Stored items:
++++

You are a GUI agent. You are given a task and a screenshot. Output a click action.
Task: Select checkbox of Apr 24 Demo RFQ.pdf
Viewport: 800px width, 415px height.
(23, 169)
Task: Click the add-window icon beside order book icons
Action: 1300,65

++++

== WORK ITEM ==
Nothing in the data may change. Give it again in full.

== ANSWER ==
You are a GUI agent. You are given a task and a screenshot. Output a click action.
Task: Select checkbox of Apr 24 Demo RFQ.pdf
Viewport: 800px width, 415px height.
(23, 169)
Task: Click the add-window icon beside order book icons
Action: 1300,65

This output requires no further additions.